What to work on: Render the rows starting at the line containing "1288x936 pixels. At" and ending at the line containing "[x=223, y=38]" as a Markdown table with the columns No. and Line, omitting blank lines and leaving out the pictures.

Provided entries:
>>>>
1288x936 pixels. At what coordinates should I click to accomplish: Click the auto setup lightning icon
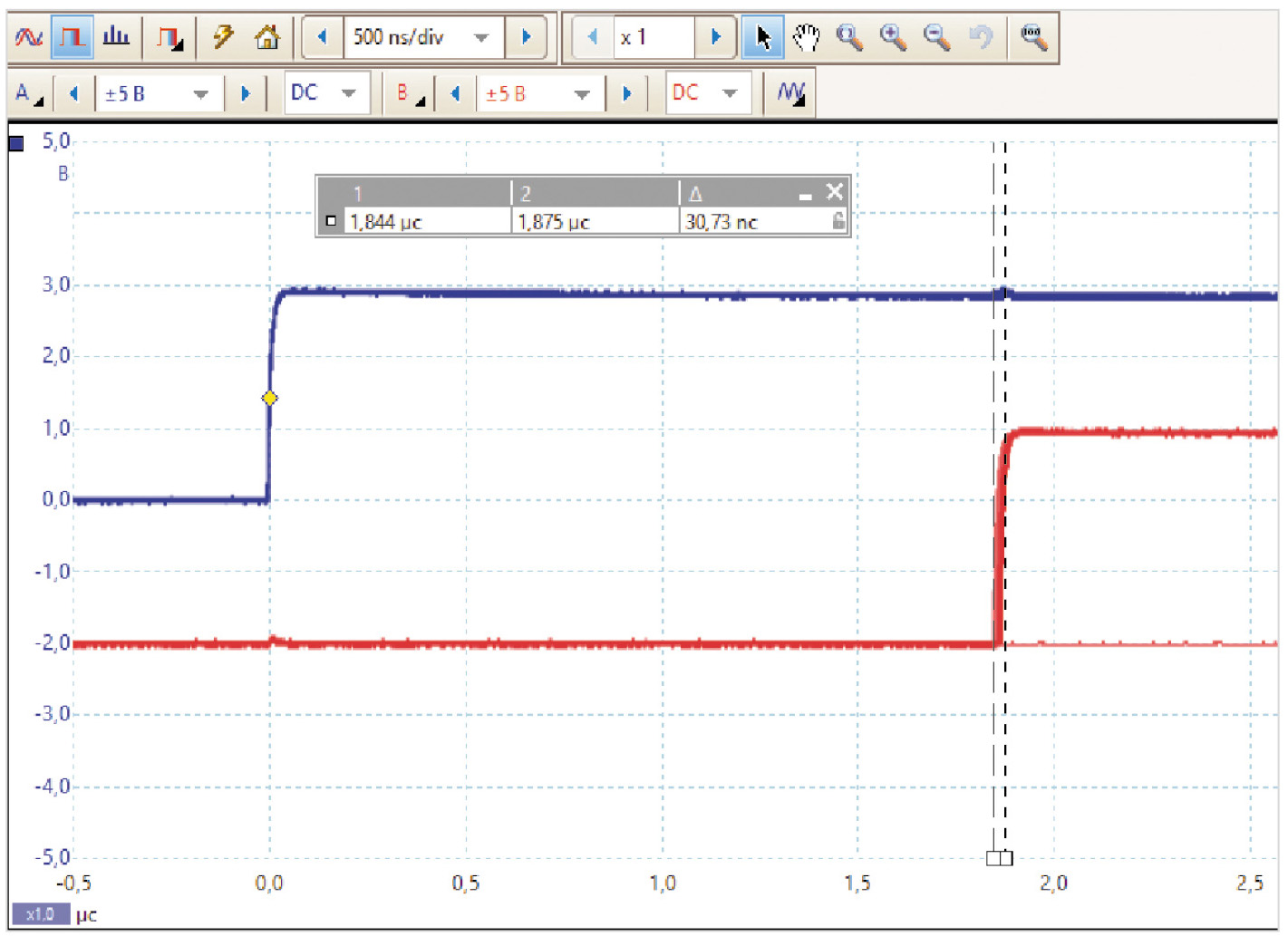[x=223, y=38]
<<<<
>>>>
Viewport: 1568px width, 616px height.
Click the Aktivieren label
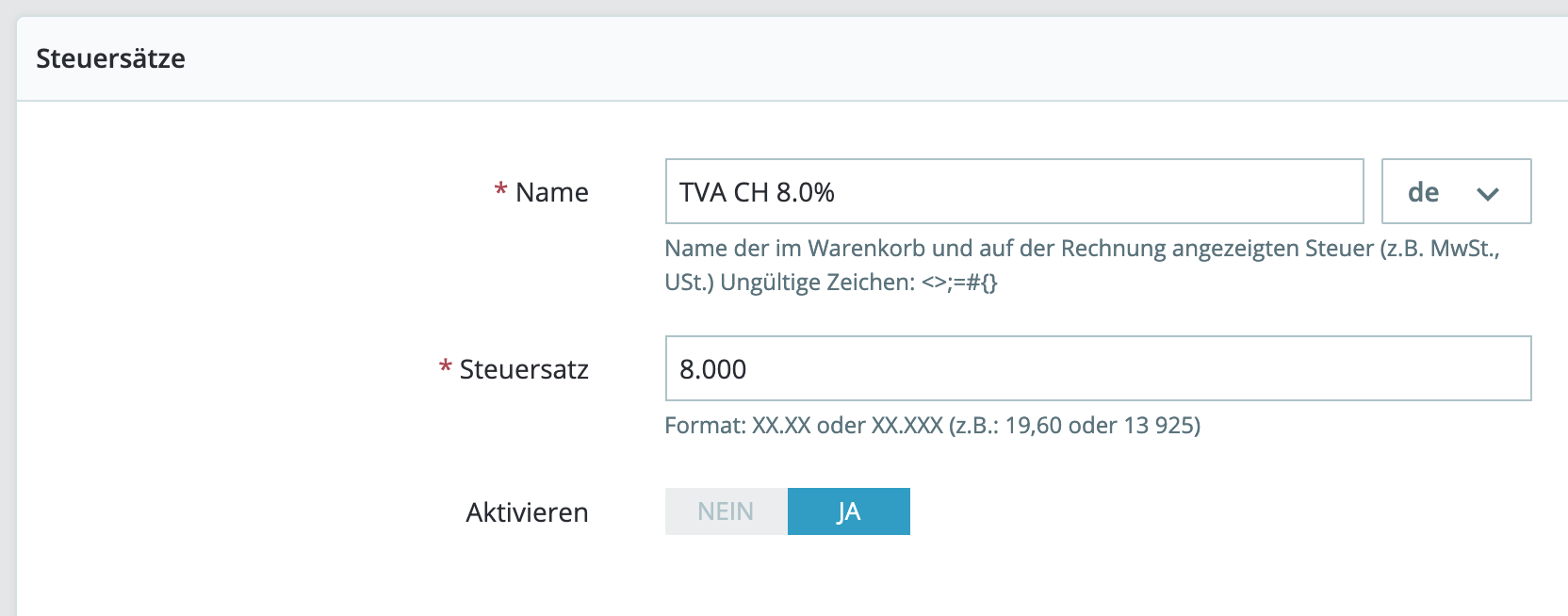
<<<<
>>>>
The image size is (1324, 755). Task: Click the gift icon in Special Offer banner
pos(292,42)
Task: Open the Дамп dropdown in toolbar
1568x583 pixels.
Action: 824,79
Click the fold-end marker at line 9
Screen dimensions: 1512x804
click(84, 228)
<<<<
Written response:
| No. | Line |
|---|---|
| 1 | 1288x936 pixels. At what coordinates should I click to accomplish: Click the auto setup lightning icon |
| 2 | [x=223, y=38] |